Calls for scheduling reform have gained momentum since a report from the New York Times highlighted the difficulties of Starbucks employees who have unpredictable schedules. SORBIS/SHUTTERSTOCK

Local Starbucks employees have tried going directly to Howard Shultz with their complaints about how the company schedules its workers. He hasn't responded. So they're going to the Seattle City Council instead.

Working Washington—a labor advocacy group funded in part by Service Employees International Union 775—organized a panel of food and coffee workers this morning to talk about how difficult it can be to go to school, care for their families, or do just about anything else without a predictable work schedule. Two city council members attended and promised to work on legislation requiring more predictability in scheduling for low-wage workers.

Crystal Thompson, a Domino's Pizza worker who was also prominent in the push for a $15 minimum wage, described not finding out her schedule until Sunday nights for the week beginning the next day. Former Starbucks worker Grant Medsker said he got work schedules ranging from as few as eight hours one week to as a many as 40 the next. "What I used to call a love-hate relationship with the service industry," Medsker said, "I later recognized was more of an abusive one."

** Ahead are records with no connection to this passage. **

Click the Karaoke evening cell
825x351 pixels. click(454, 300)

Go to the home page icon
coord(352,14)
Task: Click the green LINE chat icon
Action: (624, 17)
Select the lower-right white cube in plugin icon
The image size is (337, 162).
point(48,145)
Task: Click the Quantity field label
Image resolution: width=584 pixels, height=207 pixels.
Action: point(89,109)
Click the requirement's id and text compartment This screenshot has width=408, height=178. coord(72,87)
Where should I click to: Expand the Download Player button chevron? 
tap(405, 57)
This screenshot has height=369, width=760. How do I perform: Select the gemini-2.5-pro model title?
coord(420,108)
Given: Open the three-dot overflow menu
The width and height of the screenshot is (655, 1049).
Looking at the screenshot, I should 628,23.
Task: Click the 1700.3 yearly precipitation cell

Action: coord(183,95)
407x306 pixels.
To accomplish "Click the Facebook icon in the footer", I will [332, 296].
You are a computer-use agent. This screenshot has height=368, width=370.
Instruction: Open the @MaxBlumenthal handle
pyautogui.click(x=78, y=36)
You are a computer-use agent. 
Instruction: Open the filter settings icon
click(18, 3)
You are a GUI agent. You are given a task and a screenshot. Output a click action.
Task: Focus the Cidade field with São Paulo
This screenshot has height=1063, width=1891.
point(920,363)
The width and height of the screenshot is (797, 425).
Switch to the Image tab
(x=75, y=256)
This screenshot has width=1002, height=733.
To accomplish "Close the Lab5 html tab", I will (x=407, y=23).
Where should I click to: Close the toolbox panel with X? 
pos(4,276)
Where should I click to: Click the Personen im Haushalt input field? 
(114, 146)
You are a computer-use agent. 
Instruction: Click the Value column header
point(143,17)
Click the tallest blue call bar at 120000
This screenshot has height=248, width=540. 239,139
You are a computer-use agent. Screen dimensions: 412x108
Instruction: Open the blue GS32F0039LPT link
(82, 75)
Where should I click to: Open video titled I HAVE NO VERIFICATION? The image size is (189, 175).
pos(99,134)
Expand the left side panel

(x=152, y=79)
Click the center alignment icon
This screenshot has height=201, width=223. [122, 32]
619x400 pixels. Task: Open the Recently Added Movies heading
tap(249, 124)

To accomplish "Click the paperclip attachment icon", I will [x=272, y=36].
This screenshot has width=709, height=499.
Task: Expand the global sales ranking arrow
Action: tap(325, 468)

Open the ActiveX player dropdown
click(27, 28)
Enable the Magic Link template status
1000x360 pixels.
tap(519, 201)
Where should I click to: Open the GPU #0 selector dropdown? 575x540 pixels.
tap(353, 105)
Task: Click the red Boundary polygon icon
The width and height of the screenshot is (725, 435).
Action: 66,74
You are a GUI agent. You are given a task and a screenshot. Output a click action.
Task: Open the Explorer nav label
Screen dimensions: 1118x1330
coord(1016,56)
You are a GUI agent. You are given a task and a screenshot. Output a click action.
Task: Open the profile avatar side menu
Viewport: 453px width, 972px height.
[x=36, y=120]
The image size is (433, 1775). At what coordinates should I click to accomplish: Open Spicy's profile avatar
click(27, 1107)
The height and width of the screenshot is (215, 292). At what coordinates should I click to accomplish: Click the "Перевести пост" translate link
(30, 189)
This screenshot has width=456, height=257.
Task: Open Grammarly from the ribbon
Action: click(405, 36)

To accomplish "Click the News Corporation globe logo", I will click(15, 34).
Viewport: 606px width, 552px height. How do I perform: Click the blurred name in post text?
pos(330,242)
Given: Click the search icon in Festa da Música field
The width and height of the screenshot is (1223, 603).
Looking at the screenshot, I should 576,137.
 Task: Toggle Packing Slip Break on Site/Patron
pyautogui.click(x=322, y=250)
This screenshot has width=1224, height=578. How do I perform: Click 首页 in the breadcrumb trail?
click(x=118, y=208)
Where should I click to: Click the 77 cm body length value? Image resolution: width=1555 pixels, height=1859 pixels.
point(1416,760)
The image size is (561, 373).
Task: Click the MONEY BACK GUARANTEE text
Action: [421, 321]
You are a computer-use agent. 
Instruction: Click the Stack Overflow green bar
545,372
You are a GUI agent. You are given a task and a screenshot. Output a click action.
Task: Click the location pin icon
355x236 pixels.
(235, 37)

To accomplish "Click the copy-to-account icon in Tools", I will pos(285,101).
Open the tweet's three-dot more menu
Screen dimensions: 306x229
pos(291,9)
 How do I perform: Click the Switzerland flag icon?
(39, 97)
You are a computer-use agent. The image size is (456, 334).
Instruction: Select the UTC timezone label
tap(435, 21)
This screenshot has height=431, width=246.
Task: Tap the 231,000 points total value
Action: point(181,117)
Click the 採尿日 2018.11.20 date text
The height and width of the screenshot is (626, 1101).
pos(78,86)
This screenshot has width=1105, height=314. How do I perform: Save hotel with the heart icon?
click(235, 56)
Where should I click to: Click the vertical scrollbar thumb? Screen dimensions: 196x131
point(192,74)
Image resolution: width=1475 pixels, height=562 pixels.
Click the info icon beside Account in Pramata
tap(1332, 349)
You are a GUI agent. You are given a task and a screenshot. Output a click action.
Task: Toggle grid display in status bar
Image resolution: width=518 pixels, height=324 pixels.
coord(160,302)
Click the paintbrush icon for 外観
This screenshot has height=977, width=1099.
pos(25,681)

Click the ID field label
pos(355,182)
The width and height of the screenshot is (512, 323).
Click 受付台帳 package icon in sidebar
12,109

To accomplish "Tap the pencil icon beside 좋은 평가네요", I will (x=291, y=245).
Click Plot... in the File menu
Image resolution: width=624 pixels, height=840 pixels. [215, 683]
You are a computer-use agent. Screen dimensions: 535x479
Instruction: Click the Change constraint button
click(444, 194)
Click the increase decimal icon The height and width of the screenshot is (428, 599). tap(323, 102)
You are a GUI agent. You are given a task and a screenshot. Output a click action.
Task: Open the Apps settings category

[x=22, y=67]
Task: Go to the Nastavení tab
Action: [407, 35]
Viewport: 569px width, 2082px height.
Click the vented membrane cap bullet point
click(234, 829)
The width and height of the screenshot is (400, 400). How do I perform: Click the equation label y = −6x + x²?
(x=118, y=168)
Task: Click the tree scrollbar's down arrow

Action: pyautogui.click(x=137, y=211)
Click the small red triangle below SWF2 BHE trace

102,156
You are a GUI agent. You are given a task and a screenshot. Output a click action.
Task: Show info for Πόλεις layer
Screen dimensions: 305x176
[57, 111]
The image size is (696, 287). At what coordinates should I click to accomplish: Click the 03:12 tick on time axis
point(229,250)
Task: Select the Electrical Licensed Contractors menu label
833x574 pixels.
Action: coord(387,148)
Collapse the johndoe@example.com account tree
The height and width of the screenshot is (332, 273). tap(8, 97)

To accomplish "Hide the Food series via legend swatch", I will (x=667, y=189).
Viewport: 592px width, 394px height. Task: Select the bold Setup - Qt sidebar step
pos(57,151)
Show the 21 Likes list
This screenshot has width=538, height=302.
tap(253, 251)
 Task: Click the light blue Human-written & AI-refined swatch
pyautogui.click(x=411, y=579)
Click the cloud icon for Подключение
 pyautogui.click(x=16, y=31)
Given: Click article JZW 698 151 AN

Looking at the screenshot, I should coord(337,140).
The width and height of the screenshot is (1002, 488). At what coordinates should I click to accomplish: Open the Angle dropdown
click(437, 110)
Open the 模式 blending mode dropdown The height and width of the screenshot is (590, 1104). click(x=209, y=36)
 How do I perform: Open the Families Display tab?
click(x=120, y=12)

The concerns are the same ones workers have been expressing repeatedly over the last few months, including at a march downtown in November. Along with insufficient notice of work schedules, Starbucks workers have spoken out against the company's "lean staffing" policies (an effort to save money by staffing fewer people, making it especially difficult when someone calls in sick), requirements that workers find their own coverage if they're sick, and clopenings. A 2015 report from the Restaurant Opportunity Center United found that about a third of restaurant workers surveyed in King County had unpredictable schedules and "workers reported that unstable schedules served as a barrier to taking up additional work or attending higher education, and made consistent arrangements for childcare difficult."

While the workers' concerns weren't new, the presence of two city council members was. Newly elected citywide Council Member Lorena González and West Seattle Council Member Lisa Herbold attended the panel and told workers they plan to work together on legislation requiring employers to give workers more notice of scheduling.

"Lorena and I are a great team to work on this issue," Herbold told workers today. "I will absolutely be supportive of your efforts."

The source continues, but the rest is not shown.